===== DATA EXCERPTS =====

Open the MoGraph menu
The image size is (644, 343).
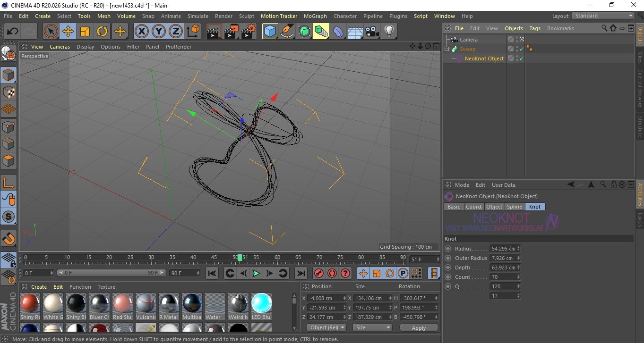pos(315,16)
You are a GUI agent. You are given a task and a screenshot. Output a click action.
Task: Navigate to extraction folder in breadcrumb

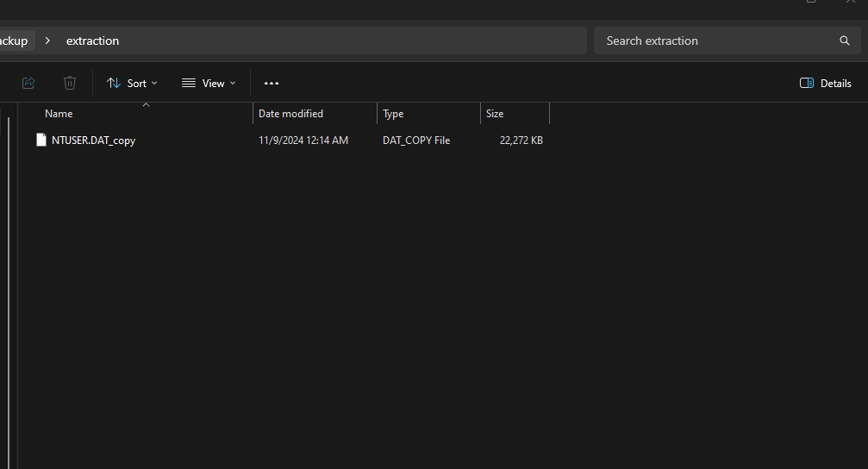(x=92, y=41)
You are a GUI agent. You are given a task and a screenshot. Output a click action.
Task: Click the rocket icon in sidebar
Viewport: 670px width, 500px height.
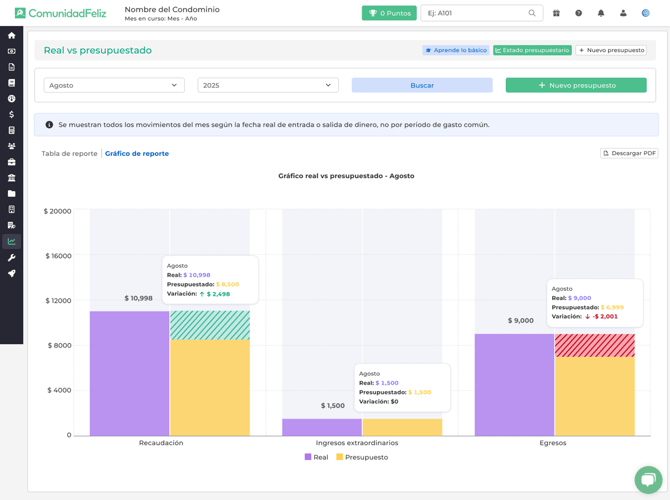(x=11, y=273)
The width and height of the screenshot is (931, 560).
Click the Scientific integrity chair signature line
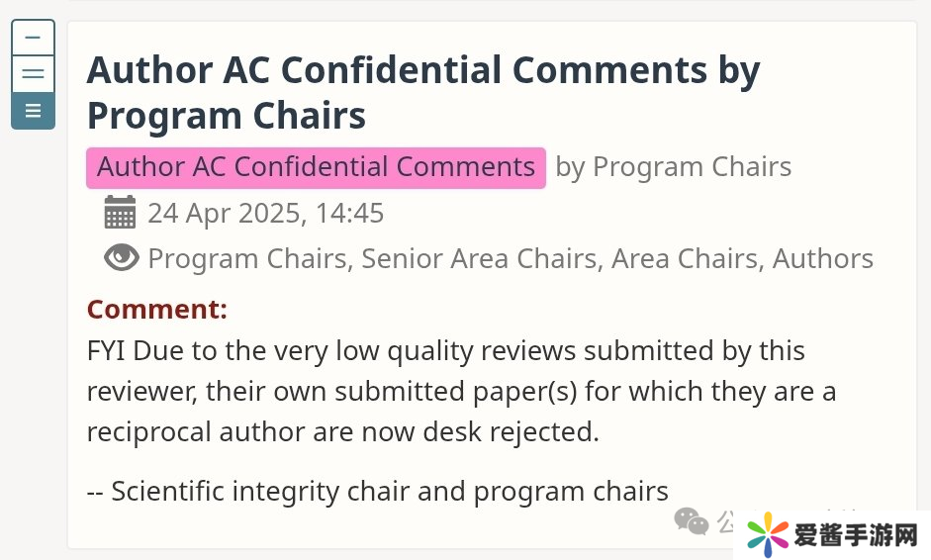tap(378, 491)
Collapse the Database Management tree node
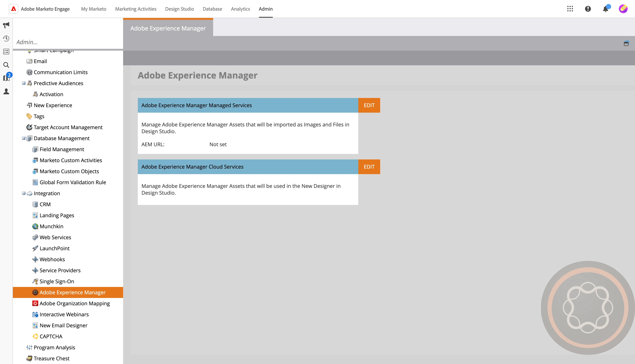635x364 pixels. point(24,138)
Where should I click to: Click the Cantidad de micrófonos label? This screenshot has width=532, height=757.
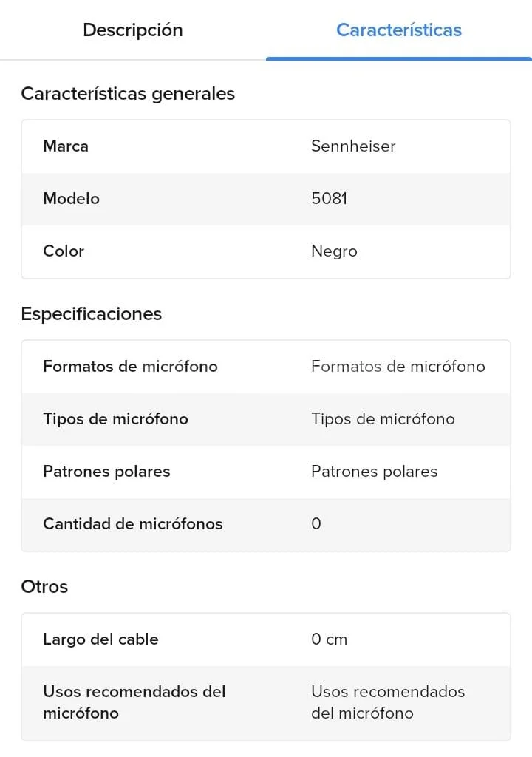133,524
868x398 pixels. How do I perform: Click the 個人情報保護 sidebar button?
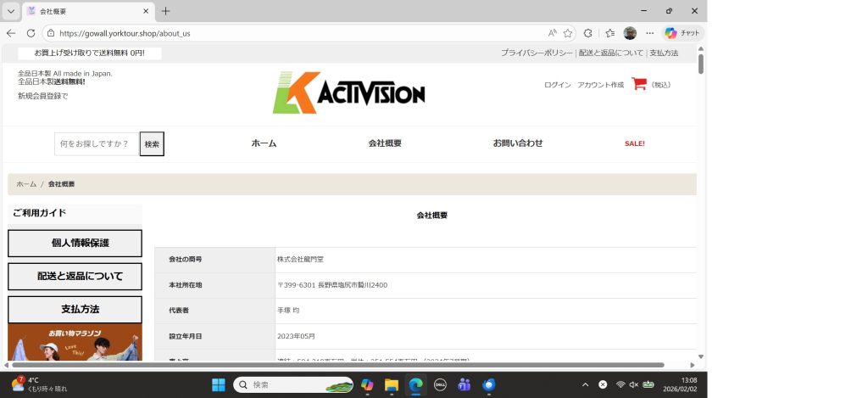pos(75,243)
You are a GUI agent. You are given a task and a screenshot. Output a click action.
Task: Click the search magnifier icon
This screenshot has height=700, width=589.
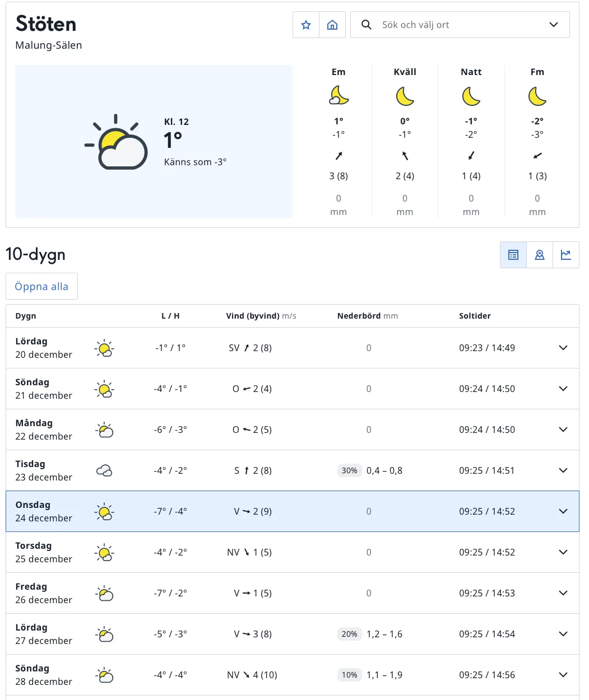(367, 24)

=====

* _WHAT IS EXPECTED_
Express all of the lines above as a two-column CSV with the headers instruction and click, one row per request. Put the request text and its answer each in a single quoted field with line breaks turned into spaces, and leave the pictures out.

* _COMPLETED TASK_
instruction,click
"Open the MoGraph menu The image size is (644, 343).","pos(315,16)"
"You are a GUI agent. You are given a task and a screenshot. Output a click action. Task: Navigate to extraction folder in breadcrumb","(x=92, y=41)"
"You are a GUI agent. You are given a task and a screenshot. Output a click action. Task: Click the rocket icon in sidebar Viewport: 670px width, 500px height.","(x=11, y=273)"
"The width and height of the screenshot is (931, 560). Click the Scientific integrity chair signature line","tap(378, 491)"
"Collapse the Database Management tree node","635x364 pixels. point(24,138)"
"Where should I click to: Click the Cantidad de micrófonos label? This screenshot has width=532, height=757.","133,524"
"868x398 pixels. How do I perform: Click the 個人情報保護 sidebar button?","pos(75,243)"
"You are a GUI agent. You are given a task and a screenshot. Output a click action. Task: Click the search magnifier icon This screenshot has height=700, width=589.","(367, 24)"